I just finished the whole house and the vaccum wasn’t even plugged in.
Don’t make me out nice you.
No one told me we would be forced to eat brussel sprouts at that haunted house.
my only request if I ever get murdered is that you don’t let it be solved on a podcast
Therapist: were you bullied in school?
Me: no
Therapist: oh, did you have a different haircut in school?
7: Are monsters real Mommy?
Me: Yes, they are. They’re in my office and they “reply all” on emails.
A barbed wire tattoo is a great way to keep people from breaking into your upper arm.
Therapist: Would you date yourself?
Me: No, I deserve better…
My son is ready to be picked up from daycare *
*Best Buy called to let me know my computer is ready
You don’t need to buy an expensive exercise machine. Just do what I did and get a bean bag chair.

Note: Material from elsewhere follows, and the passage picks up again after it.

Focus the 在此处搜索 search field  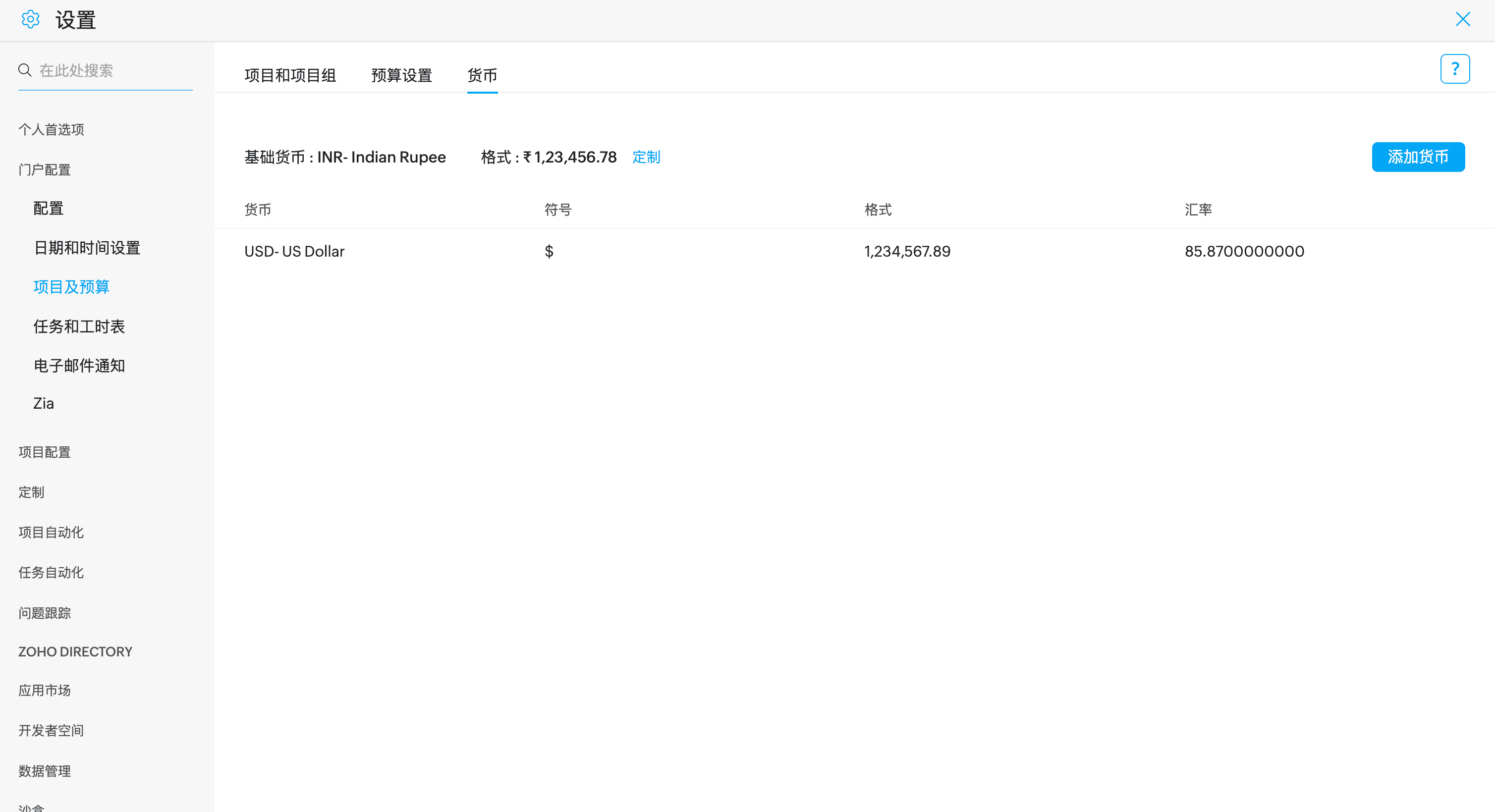coord(113,71)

I hate dealing with fresh garlic. Each individual clove with their little f***ing paperwork.
me: *finally catching up financially*
the brakes on my car: hehe
“Groundhog” implies the existence of skyhogs, and that’s just frightening.
I hate when you forget to wear a belt and have to shoot heroin using the blood pressure machine at walgreens.
centaur: I broke my arm
doctor: it’s okay I can fix it
centaur: I broke my leg too
doctor: *cocks rifle*
What kind of emotional tailspin causes people to “like” Lysol on Facebook?
Where is my emotional support mac n cheese when I need it?
Lois : Clark, are those binoculars?
Clark Kent : Yes, I can’t find my glasses.
Lois : Put them down for a second.
Clark :
Lois :
Clark : No
I hate babies when they are crying. I hate people who love babies & think babies are cute. I hate grown up babies who make more babies.
How did we decide to go with cockpit?
If you see a kid who’s physically unusual somehow, be sure to mention it to the parents. Odds are, they’ve never noticed and will thank you.
Guys, check out this cool trick I learned. Take your upper lip and make it touch your lower lip. Now keep them like that.
Anti-Vaxxer: Hey, did you hear the one about the kid with measles?
Vaccinated person: I don’t get it.
Was your teacher drunk when he made your multiple choice test?
1) Yes
Δ) No
%) I love you guys
M) 8
•) Potato
No thanks Facebook Live, if I wanted to see people doing stupid things in real time I’d just go visit my family.
Whenever I read that a suspect is cooperating with investigators I picture them being helpful in the interrogation room. Tidying up. Providing light conversation.
Me *putting honey on toast*
Son: do you know bees make that?
Me: uh yeah I’m not an idiot
[Later]
Date: tell me something interestingMe: bees make toast
People say I look amazing at my age. I just follow a simple routine of adding 10 years when I tell them how old I am.
Men grow their beards and everyone is all ‘oh look at them don’t they look rugged and handsome’
I grow mine one time and…
If I ever post that I’ve hit the gym, it’s only because I lost control of my car.